[[ Data provided open ]]
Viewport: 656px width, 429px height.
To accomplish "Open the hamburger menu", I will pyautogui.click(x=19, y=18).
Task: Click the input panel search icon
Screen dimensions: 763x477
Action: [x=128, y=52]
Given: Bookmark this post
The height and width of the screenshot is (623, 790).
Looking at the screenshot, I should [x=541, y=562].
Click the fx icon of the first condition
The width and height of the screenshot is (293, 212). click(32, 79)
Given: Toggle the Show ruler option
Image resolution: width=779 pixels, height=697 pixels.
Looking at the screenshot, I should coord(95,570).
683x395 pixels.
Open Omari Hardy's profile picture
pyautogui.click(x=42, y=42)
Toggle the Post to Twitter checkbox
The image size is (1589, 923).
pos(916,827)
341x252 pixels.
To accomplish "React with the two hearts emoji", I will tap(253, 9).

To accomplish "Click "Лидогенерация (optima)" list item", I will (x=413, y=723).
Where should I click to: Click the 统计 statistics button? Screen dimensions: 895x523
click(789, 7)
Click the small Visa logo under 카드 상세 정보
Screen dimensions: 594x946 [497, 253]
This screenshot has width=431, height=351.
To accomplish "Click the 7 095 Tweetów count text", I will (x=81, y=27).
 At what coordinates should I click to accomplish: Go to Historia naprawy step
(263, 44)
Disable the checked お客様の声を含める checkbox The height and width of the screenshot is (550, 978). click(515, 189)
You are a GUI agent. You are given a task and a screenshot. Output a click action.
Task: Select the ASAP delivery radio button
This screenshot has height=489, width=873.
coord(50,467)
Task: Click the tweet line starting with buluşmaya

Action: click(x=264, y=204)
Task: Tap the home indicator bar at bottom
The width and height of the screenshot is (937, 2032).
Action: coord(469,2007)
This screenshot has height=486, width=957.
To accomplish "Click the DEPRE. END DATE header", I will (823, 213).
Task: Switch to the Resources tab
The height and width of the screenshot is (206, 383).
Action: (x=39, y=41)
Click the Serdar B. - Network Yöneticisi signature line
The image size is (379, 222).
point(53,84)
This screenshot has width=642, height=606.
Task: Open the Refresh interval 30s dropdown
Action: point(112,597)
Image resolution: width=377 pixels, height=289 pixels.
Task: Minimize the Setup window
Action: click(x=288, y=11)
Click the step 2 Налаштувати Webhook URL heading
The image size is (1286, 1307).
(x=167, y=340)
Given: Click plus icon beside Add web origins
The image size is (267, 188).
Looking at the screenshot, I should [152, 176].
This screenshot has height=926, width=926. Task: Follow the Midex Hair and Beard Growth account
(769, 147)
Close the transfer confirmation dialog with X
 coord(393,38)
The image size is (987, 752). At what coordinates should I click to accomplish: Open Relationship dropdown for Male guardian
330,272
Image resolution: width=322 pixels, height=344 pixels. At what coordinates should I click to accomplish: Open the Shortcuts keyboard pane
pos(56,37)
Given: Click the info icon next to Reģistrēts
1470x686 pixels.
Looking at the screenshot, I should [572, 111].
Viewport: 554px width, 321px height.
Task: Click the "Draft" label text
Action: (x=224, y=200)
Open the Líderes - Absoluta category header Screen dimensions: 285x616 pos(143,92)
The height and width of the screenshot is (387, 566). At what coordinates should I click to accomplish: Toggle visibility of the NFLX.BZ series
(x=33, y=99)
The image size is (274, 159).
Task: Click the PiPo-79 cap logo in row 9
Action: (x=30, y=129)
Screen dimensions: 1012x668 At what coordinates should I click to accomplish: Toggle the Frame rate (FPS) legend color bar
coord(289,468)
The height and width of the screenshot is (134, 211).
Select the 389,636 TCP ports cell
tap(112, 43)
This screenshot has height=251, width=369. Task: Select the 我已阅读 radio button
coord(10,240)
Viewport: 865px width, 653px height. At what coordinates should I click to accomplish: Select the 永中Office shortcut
[[ Data provided closed ]]
— Problem —
Keep every word intact and transcribe the records in full.

— Solution for this task —
Viewport: 656px width, 429px height.
To accomplish "Open the hamburger menu", I will pyautogui.click(x=19, y=18).
Task: Click the input panel search icon
Screen dimensions: 763x477
Action: [x=128, y=52]
Given: Bookmark this post
The height and width of the screenshot is (623, 790).
Looking at the screenshot, I should [x=541, y=562].
Click the fx icon of the first condition
The width and height of the screenshot is (293, 212). click(32, 79)
Given: Toggle the Show ruler option
Image resolution: width=779 pixels, height=697 pixels.
Looking at the screenshot, I should coord(95,570).
683x395 pixels.
Open Omari Hardy's profile picture
pyautogui.click(x=42, y=42)
Toggle the Post to Twitter checkbox
The image size is (1589, 923).
pos(916,827)
341x252 pixels.
To accomplish "React with the two hearts emoji", I will tap(253, 9).

To accomplish "Click "Лидогенерация (optima)" list item", I will (x=413, y=723).
Where should I click to: Click the 统计 statistics button? Screen dimensions: 895x523
click(789, 7)
Click the small Visa logo under 카드 상세 정보
Screen dimensions: 594x946 [497, 253]
This screenshot has width=431, height=351.
To accomplish "Click the 7 095 Tweetów count text", I will (x=81, y=27).
 At what coordinates should I click to accomplish: Go to Historia naprawy step
(263, 44)
Disable the checked お客様の声を含める checkbox The height and width of the screenshot is (550, 978). click(515, 189)
You are a GUI agent. You are given a task and a screenshot. Output a click action.
Task: Select the ASAP delivery radio button
This screenshot has height=489, width=873.
coord(50,467)
Task: Click the tweet line starting with buluşmaya

Action: click(x=264, y=204)
Task: Tap the home indicator bar at bottom
The width and height of the screenshot is (937, 2032).
Action: coord(469,2007)
This screenshot has height=486, width=957.
To accomplish "Click the DEPRE. END DATE header", I will (823, 213).
Task: Switch to the Resources tab
The height and width of the screenshot is (206, 383).
Action: (x=39, y=41)
Click the Serdar B. - Network Yöneticisi signature line
The image size is (379, 222).
point(53,84)
This screenshot has width=642, height=606.
Task: Open the Refresh interval 30s dropdown
Action: point(112,597)
Image resolution: width=377 pixels, height=289 pixels.
Task: Minimize the Setup window
Action: click(x=288, y=11)
Click the step 2 Налаштувати Webhook URL heading
The image size is (1286, 1307).
(x=167, y=340)
Given: Click plus icon beside Add web origins
The image size is (267, 188).
Looking at the screenshot, I should [152, 176].
This screenshot has height=926, width=926. Task: Follow the Midex Hair and Beard Growth account
(769, 147)
Close the transfer confirmation dialog with X
 coord(393,38)
The image size is (987, 752). At what coordinates should I click to accomplish: Open Relationship dropdown for Male guardian
330,272
Image resolution: width=322 pixels, height=344 pixels. At what coordinates should I click to accomplish: Open the Shortcuts keyboard pane
pos(56,37)
Given: Click the info icon next to Reģistrēts
1470x686 pixels.
Looking at the screenshot, I should [572, 111].
Viewport: 554px width, 321px height.
Task: Click the "Draft" label text
Action: (x=224, y=200)
Open the Líderes - Absoluta category header Screen dimensions: 285x616 pos(143,92)
The height and width of the screenshot is (387, 566). At what coordinates should I click to accomplish: Toggle visibility of the NFLX.BZ series
(x=33, y=99)
The image size is (274, 159).
Task: Click the PiPo-79 cap logo in row 9
Action: (x=30, y=129)
Screen dimensions: 1012x668 At what coordinates should I click to accomplish: Toggle the Frame rate (FPS) legend color bar
coord(289,468)
The height and width of the screenshot is (134, 211).
Select the 389,636 TCP ports cell
tap(112, 43)
This screenshot has height=251, width=369. Task: Select the 我已阅读 radio button
coord(10,240)
Viewport: 865px width, 653px height. At what coordinates should I click to accomplish: Select the 永中Office shortcut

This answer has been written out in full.